Action item:
Each line from the one containing "หน้าแรก (199, 246)" through the last line of the records below is to be set down exactly; the rest stays out.

====== Task input ======

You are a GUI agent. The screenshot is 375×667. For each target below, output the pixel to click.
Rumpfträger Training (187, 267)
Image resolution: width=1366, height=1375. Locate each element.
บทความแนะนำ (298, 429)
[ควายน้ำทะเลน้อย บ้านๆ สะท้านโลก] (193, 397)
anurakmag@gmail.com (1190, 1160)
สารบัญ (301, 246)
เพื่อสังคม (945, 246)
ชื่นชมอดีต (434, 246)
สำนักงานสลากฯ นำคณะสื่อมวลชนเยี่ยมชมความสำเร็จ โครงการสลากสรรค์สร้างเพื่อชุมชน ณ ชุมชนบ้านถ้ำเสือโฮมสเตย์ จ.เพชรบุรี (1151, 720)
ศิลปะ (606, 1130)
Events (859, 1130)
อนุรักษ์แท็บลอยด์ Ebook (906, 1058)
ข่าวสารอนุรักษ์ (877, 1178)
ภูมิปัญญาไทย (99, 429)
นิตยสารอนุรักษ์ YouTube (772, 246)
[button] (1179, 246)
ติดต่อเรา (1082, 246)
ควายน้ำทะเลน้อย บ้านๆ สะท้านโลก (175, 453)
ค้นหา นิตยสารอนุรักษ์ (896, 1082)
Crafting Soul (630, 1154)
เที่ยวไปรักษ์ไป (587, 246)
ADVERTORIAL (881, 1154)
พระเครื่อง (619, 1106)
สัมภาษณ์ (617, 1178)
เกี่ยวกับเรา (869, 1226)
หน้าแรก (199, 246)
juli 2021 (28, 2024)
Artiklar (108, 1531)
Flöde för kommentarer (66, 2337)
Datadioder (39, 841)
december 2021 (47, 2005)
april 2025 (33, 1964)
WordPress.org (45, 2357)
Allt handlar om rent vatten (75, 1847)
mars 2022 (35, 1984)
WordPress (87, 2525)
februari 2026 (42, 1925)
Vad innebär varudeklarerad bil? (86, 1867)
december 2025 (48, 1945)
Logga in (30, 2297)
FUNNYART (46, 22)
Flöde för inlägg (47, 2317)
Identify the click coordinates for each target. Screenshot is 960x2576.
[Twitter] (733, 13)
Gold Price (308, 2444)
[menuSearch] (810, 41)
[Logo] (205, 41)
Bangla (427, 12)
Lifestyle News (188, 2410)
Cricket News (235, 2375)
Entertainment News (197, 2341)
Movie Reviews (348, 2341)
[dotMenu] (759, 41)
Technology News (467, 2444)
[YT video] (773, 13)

======

Output of the task:
หน้าแรก (199, 246)
juli 2021 (28, 2024)
Artiklar (108, 1531)
Flöde för kommentarer (66, 2337)
Datadioder (39, 841)
december 2021 (47, 2005)
april 2025 (33, 1964)
WordPress.org (45, 2357)
Allt handlar om rent vatten (75, 1847)
mars 2022 (35, 1984)
WordPress (87, 2525)
februari 2026 (42, 1925)
Vad innebär varudeklarerad bil? (86, 1867)
december 2025 (48, 1945)
Logga in (30, 2297)
FUNNYART (46, 22)
Flöde för inlägg (47, 2317)
Identify the click coordinates for each target. Screenshot is 960x2576.
[Twitter] (733, 13)
Gold Price (308, 2444)
[menuSearch] (810, 41)
[Logo] (205, 41)
Bangla (427, 12)
Lifestyle News (188, 2410)
Cricket News (235, 2375)
Entertainment News (197, 2341)
Movie Reviews (348, 2341)
[dotMenu] (759, 41)
Technology News (467, 2444)
[YT video] (773, 13)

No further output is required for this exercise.